I track purchase dates, quantities, sources. I also keep a running tally of how much of each I have. I am sure my records are not 100% accurate, but knowing that I have at least x amount of lentils or powdered milk or rice, helps. I had set goals for myself about how much of each to have, and kept reaching those goals, and then resetting them to higher amounts.

Like many of us, I am limited by space. If I had a much larger basement, I would keep setting higher goals. I am really kind of maxed out on space, so I have quit, except for replacing when I consume a certain amount.


----------



## DrPrepper (Apr 17, 2016)

weedygarden said:


> I totally get your dilema about tracking your food storage. I have a half page sized spiral notebook with a hard cover that I use, but I do not track completely like I could or should. There are places online you can keep track your food storage, but I don't trust that!


I also track, but I use an excel spread sheet. I set goals, do inventory, and then the spreadsheet auto-calculates what I need to get to reach the goal. I don't just do it for food- I track medical supplies, garden supplies, etc that way, too. I have one page for each category (milk products, grains, fats and oils, sugars, canned veggies, meats, etc).

Having the spreadsheet auto-calculate what I need makes printing a grocery list really easy- and I don't wind up buying more than I need of some things and forget others. Every so often, my paranoia kicks in and I up the goals.

After I do my shopping each week, I update the inventory and print out each page that changed. That way, I always have most current on excel, and also on paper.

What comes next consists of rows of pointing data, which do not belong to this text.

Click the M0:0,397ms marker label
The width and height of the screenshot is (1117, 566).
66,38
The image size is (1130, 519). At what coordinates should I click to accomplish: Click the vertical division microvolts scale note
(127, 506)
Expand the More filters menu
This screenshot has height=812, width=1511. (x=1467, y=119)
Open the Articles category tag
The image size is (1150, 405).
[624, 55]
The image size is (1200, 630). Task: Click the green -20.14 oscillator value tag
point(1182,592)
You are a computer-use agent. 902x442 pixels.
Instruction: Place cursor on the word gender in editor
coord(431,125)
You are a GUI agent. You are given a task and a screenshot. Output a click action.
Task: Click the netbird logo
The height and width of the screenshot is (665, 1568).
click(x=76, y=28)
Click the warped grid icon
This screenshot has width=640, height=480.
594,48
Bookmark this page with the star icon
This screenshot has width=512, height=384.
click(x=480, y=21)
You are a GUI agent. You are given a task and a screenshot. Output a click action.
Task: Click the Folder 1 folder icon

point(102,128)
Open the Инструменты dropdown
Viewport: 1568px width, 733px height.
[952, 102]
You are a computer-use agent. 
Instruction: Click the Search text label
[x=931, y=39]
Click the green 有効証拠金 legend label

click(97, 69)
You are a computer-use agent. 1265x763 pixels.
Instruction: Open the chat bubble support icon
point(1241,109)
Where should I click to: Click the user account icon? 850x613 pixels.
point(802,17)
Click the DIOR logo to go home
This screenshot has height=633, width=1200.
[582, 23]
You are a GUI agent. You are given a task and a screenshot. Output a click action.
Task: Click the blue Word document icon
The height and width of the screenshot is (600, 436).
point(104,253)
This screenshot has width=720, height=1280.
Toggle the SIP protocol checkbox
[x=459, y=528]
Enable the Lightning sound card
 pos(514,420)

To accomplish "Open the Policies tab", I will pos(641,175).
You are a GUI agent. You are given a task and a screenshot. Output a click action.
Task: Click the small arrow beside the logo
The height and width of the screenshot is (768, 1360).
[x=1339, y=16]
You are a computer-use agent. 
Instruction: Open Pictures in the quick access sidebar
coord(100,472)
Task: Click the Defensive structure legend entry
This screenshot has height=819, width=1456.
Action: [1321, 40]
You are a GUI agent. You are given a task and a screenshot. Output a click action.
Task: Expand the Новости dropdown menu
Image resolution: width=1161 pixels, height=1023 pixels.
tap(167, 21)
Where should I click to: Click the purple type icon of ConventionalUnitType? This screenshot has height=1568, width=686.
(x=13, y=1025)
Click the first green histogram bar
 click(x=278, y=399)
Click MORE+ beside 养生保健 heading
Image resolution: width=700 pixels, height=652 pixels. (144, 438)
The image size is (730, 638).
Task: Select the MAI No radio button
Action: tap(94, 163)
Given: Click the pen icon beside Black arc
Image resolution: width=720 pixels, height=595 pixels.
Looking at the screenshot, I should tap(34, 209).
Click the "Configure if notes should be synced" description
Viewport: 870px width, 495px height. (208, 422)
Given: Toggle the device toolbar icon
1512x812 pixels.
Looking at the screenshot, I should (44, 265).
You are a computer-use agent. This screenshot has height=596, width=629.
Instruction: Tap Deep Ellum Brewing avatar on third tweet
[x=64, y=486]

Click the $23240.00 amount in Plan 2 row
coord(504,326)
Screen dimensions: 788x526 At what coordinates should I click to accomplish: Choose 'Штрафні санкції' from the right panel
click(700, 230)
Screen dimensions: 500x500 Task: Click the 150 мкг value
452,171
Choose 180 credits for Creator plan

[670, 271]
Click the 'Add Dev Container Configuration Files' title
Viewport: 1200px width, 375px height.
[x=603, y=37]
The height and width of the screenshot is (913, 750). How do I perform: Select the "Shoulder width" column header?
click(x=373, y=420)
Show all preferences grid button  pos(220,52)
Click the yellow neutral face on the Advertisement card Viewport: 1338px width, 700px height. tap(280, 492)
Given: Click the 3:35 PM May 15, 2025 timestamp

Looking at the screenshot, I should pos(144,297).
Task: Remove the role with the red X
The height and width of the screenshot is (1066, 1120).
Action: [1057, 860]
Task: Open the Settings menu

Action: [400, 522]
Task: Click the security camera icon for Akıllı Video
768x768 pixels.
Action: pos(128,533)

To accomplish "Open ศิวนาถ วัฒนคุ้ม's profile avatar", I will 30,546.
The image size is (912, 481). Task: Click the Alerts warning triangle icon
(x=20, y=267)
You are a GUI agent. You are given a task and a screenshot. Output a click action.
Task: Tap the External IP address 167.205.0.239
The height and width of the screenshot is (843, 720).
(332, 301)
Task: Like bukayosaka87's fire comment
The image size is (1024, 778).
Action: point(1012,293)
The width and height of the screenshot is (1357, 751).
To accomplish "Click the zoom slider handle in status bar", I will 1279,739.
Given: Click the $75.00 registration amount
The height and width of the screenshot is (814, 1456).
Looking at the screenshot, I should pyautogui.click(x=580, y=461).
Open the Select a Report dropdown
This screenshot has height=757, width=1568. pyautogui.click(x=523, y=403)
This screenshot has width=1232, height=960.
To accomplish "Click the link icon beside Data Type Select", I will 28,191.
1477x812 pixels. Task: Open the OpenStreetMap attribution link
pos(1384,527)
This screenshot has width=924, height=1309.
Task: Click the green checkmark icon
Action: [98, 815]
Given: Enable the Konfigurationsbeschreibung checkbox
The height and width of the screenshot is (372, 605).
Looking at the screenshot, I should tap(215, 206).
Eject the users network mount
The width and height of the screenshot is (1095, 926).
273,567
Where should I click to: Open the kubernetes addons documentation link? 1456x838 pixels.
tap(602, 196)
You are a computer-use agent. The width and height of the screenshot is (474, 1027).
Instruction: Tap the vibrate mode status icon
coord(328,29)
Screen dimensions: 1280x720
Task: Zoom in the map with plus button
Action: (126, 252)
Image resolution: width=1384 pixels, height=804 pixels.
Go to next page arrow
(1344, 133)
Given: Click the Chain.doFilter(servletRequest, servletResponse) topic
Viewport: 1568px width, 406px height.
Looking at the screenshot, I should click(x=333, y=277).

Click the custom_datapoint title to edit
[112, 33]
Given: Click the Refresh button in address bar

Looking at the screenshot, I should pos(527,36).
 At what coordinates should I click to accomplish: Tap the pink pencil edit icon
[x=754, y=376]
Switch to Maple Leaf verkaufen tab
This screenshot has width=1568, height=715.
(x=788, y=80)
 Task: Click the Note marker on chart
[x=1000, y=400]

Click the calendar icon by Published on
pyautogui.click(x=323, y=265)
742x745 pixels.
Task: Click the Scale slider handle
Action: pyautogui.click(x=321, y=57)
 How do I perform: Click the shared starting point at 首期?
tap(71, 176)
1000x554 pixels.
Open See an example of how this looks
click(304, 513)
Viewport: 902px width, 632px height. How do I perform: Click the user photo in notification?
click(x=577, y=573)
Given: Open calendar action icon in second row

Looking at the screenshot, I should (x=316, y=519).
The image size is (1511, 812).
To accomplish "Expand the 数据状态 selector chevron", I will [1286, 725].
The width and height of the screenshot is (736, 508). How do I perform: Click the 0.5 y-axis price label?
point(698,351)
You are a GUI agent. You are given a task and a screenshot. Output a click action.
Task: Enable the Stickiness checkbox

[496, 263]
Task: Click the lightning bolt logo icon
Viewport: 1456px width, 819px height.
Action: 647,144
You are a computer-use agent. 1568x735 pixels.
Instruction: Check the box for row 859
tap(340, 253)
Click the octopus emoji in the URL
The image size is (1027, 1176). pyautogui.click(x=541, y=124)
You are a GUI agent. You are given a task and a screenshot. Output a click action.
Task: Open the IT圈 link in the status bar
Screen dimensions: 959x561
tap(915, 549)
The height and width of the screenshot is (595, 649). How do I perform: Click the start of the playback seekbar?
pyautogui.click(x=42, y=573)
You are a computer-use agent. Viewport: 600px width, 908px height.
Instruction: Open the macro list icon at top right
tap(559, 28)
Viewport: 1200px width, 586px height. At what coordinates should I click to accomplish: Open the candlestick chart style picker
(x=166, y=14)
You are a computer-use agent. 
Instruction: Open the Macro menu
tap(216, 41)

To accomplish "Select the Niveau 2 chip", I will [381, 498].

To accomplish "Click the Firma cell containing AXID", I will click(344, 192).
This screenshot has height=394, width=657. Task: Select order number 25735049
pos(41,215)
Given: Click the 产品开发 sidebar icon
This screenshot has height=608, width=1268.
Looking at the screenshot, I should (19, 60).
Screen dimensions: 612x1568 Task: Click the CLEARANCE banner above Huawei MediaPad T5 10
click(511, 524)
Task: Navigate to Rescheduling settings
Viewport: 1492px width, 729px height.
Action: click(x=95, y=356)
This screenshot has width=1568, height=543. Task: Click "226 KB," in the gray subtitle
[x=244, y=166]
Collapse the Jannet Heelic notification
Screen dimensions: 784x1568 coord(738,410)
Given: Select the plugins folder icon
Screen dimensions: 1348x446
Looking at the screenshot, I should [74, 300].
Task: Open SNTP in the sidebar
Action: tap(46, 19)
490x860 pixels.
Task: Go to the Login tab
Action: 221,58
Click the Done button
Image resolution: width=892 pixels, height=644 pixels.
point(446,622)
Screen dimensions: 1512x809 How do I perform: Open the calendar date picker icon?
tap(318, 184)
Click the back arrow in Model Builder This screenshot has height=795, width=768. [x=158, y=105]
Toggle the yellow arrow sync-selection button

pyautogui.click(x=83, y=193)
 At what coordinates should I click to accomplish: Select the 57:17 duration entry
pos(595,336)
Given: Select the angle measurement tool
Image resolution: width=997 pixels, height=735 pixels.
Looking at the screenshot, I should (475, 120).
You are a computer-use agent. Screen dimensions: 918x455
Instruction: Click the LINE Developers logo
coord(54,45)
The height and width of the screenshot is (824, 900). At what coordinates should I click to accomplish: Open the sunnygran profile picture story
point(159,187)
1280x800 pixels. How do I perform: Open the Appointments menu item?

Yes, I know I am a "wee bit" obsessive compulsive anal-retentive, but the organization is my way of relaxing!

:nuts:


----------



## Caribou (Aug 18, 2012)

When something goes into storage I mark the month and year on the container. Buckets get a strip of tape with month, year, and contents. I use firs in first out (FIFO). This does a couple of things for me. I lets know how fast I am going through each item. If an item goes bad, very rare, it lets know how long is too long, and if I want to increase my time span it gives me some idea of where to go with each item. Often I will find that certain items are already at or near the new time frames.


----------



## phideaux (Nov 7, 2015)

I didn't mention it, but we do mark every jar with contents , and date.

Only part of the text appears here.